Barrasso, who at 43 looks like he could still stop his share of pucks, spends his time during games in the press box, charting Ward’s play, then breaking it down into a short video in which the two review together.
“When I watch the games upstairs I make notes virtually every time Cam touches the puck or is involved in the play,” Barrasso said. “I will condense that down in my computer to maybe a six-minute video that we sit down and go through the game he played the night before. It gives him a little bit of closure and it gives him a little bit of positive reinforcement of how he looks when he’s playing well, how he looks when he’s doing things right. To me, that’s a real positive way to teach. He’s obviously a fantastic goalie, but he’s also a very good student.
“When we go through the video together we see things very similarly so when I have something that is critical of his game I don’t think it’s a shock to him, I think he knows it’s coming,” added Barrasso. “That kind of honesty leads to a trusting relationship. We’re not contemporaries, I’m significantly older, but the best thing I can say about our relationship other than Cam’s a professional is he wants to learn, he wants to be better. You can’t instill that in anybody. If they don’t have that in you it’s going to be very difficult to achieve success.”
While Ward has improved technically under Barrasso’s instruction, particularly with his stick-handling, which was one of Barrasso’s strong suits as a star goalie, Ward has made his greatest strides in his mental development as a No. 1 goalie.
“It’s hard work to be focused and to be sharp all the time,” Barrasso said. “With this stretch he’s been on recently you’ve seen a level of consistency night in and night out that was not as readily noticeable a year ago, and yet he still had a great run at the end of last year.

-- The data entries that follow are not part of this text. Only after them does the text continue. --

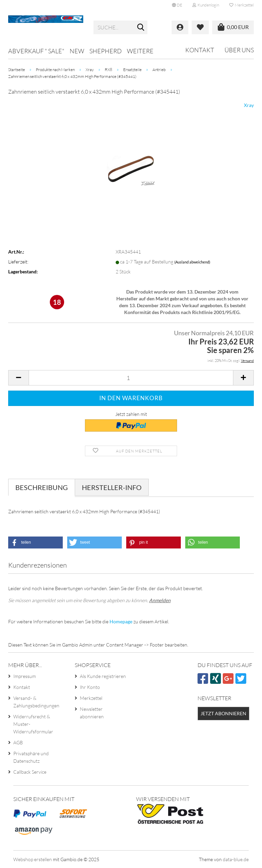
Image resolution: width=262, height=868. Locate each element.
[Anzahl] (131, 378)
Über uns (239, 50)
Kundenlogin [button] (206, 5)
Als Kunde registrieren (103, 676)
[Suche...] (141, 28)
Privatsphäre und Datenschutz (31, 757)
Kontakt (200, 50)
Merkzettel (242, 5)
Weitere (140, 51)
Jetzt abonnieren (223, 713)
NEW (77, 51)
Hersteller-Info (112, 487)
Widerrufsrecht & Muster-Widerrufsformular (33, 724)
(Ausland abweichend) (192, 262)
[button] (177, 5)
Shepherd (105, 51)
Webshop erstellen (32, 859)
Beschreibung (42, 487)
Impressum (25, 676)
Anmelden (160, 600)
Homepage (121, 621)
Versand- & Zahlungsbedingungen (36, 702)
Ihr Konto (90, 687)
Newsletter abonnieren (92, 713)
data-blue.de (236, 859)
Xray (249, 105)
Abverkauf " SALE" (36, 51)
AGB (18, 742)
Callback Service (30, 772)
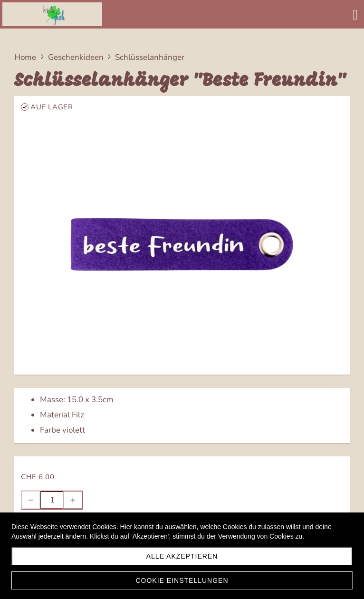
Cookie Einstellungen (182, 580)
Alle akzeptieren (182, 556)
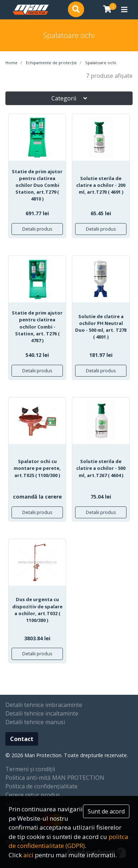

This year, he’s learned so much about himself, so he’s probably finding it easier to play at this level than he did a year ago.
“My biggest point I make to him and one of the lines I use is: ‘Be prepared to be great.’ And when I see that it makes me happy because I know his mind is engaged in the game, his body is engaged in the game and he’s putting himself in position to be a great goaltender because that’s what he really is.”